The Neiswanger Institute for Bioethics at Loyola University

The death row inmate as organ donor

In a recent issue of Good Magazine, Graeme Wood argues that we should explore the possibility of allowing death row prisoners to, essentially, die by organ donation:

The real objection to the Mayan Protocol [death by organ donation] is aesthetic. Many want executions to remain grim affairs, and don’t want a condemned man to cloak his squalid final hour in the raiment of altruism. “To get the organs, you really have to take them right away, and that would change the mood from an execution to a sympathetic harvest,” [Art] Caplan says. “Frankly, the families of many victims probably don’t want that.”

Plus, the medicalization of execution would creep everyone out. We like the state to kill neither too clinically (as with a multiple organ transplant) nor too medievally (by chopping off the head). Better, for the sake of all but the condemned and the people dying for his organs, to find a Goldilocks-style middle ground in execution—neither too controlled nor too chaotic.

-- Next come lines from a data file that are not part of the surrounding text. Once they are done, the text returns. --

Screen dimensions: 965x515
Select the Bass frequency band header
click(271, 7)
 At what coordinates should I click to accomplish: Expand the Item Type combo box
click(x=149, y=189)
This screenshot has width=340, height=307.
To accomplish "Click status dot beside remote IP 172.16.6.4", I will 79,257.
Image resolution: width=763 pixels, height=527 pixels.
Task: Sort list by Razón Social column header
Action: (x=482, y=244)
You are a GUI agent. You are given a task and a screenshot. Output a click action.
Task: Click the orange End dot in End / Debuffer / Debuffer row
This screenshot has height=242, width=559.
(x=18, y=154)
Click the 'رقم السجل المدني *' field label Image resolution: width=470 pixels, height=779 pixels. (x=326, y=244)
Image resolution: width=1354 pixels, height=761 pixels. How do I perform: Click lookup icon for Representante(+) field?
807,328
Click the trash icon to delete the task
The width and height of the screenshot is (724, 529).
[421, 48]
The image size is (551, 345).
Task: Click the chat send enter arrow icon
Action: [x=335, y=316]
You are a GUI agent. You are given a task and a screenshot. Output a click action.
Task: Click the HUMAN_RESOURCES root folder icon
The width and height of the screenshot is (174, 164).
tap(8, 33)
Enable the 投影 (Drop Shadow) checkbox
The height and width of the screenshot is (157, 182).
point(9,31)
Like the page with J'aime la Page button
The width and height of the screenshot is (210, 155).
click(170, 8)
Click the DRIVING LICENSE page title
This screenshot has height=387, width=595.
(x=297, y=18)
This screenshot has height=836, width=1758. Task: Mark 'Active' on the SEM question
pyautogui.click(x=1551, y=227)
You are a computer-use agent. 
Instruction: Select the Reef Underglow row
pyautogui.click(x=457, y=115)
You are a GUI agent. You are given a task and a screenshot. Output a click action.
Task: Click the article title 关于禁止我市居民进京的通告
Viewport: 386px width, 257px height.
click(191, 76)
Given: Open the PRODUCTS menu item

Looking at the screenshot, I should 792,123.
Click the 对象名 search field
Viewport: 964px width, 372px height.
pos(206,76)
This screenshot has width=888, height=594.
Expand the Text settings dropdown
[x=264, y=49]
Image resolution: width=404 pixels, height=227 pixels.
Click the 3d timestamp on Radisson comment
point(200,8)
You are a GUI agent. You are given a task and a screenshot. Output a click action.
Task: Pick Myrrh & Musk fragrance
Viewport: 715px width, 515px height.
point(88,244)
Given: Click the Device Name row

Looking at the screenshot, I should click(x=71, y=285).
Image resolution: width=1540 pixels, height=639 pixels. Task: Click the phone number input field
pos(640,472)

But being creeped out is the price of living in a society that kills its criminals. If organ harvesting would make executions uncomfortably like human sacrifice, perhaps that’s because our death chambers are already gory enough to make anyone but a Mayan high priest pale.

-Greg Dahlmann

comments

Doesn't this sound familiar to anyone? Or am I the only one who has read Kevorkian's book "Prescription: Medicide?" He describes nearly 3 decades of advocacy of exactly the type described in the article. His arguments are even the same.